A novidade agora, como tendência, resposta tardia ao enclausuramento da pandemia de covid-19, que adiou muitas uniões, subtraiu festas e deixou o mundo sem graça: as estampas floridas, em permanente primavera. Elas estão nas igrejas, nos cartórios e nas passarelas que antecipam o que virá. Aparecem em saias, mangas, decotes e ombros, em forma de rendas e bordados. Podem até ser metálicas. Na Semana de Alta-Costura de Paris, deram as caras como nunca.
Despontaram, naturalmente, na reputada Barcelona Bridal Fashion Week, por meio de etiquetas como Agnieszka Swiatly, Jesús Peiró e Isabel Sanchis. O fenômeno é interessante demais para ser desdenhado. “As noivas hoje gostam de acompanhar as passarelas”, diz Lethicia Bronstein, estilista celebrada por ter feito, em 2018, o modelo de flores branquinhas, que pareciam borboletas, para a atriz Camila Queiroz, da série Verdades Secretas, invenção tida como gatilho no Brasil — e, então, adeus aos pudores exagerados e preconceituosos.
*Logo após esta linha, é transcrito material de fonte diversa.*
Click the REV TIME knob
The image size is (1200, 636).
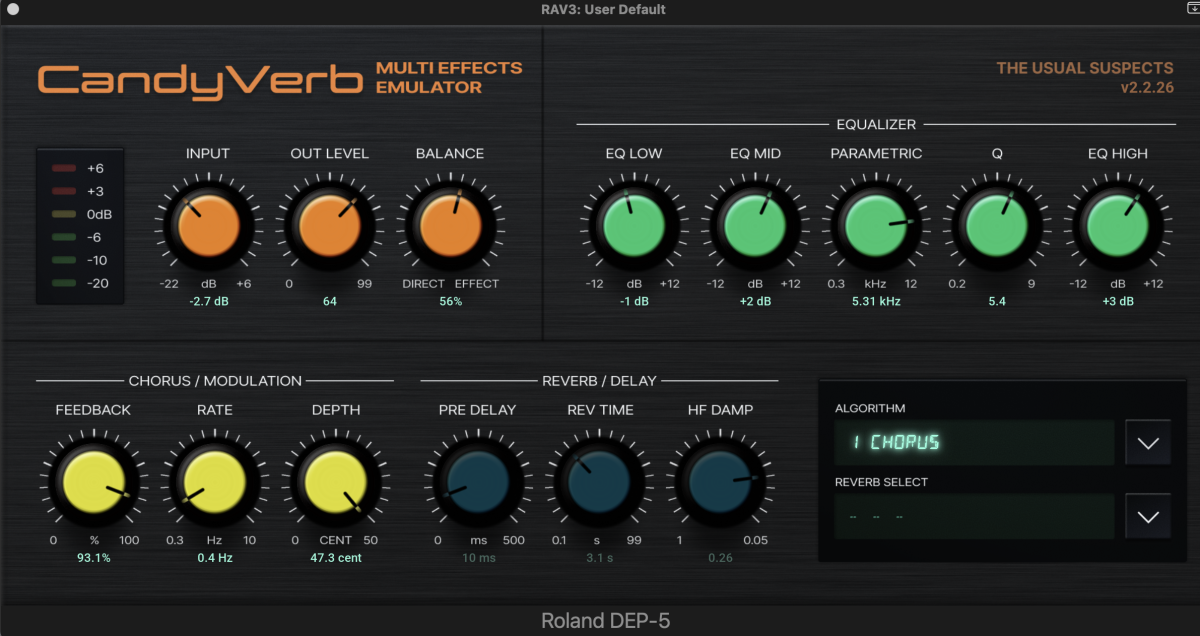[598, 481]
Não há estatística confiável para medir o naco de mercado dos vestidos que saem do comum. Sabe-se apenas que as noivas movimentam hoje algo em torno de 12,2 bilhões de dólares em todo o mundo — valor que deve chegar a 19,7 bilhões de dólares em 2033. No Brasil, serão 28,2 bilhões de reais em 2024. Como, então, medir o sucesso do nicho dentro do nicho? Basta olhar para as fotos ao lado, preferencialmente nas onipresentes contas em redes sociais, sobretudo no Instagram e no Pinterest. Não por acaso, como faísca, bebe-se da influência de estrelas que saíram por aí como vasos a serem regados e começam a ter o vestuário “copiado” pelas nubentes. Trata-se, na prática, de importar do cotidiano desenhos que podem muito bem caminhar ao ritmo de uma marcha nupcial de Felix Mendelssohn (não, não é coisa do passado).
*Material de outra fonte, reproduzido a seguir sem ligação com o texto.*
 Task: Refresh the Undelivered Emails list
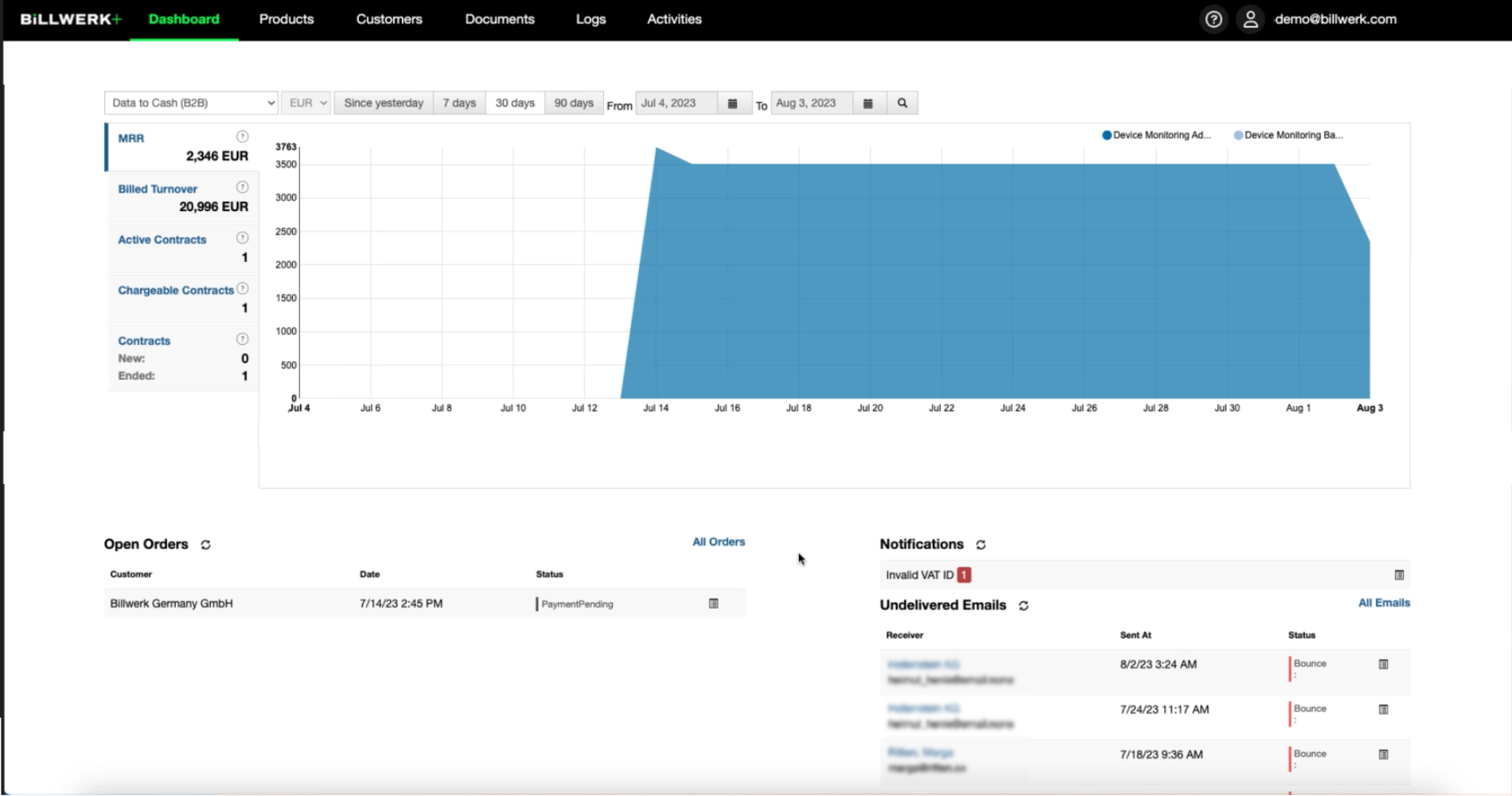coord(1023,606)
A fila é puxada por Jennifer Lopez, costumeira inspiração, de saia curta e pano colado ao corpo. No Met Gala nova-iorquino deste ano, a modelo Gigi Hadid (dentro de um corte do estilista Thom Browne, que levou mais de 13 000 horas para ser preparado) e a brasileira Bruna Marquezine, mais mostrando do que escondendo, brilharam para os flashes, pousaram nos smartphones e, como caminho natural, foram parar nos ateliês que buscam mimetizar o que se viu. Aos apressados, prontos para qualquer tipo de conclusão: não é roubo, apenas espelho. Mas se for o caso de ir ao original, convém então apreciar as apresentações de grifes como Tamara Ralph, Elie Saab e Giambattista Valli, ícones do ramo, em peças que começam em mais de 500 000 reais e vão ao infinito. Vale ficar com Clarice Lispector (1920-1977): “Sejamos como a primavera, que renasce cada dia mais bela, exatamente porque nunca são as mesmas flores”.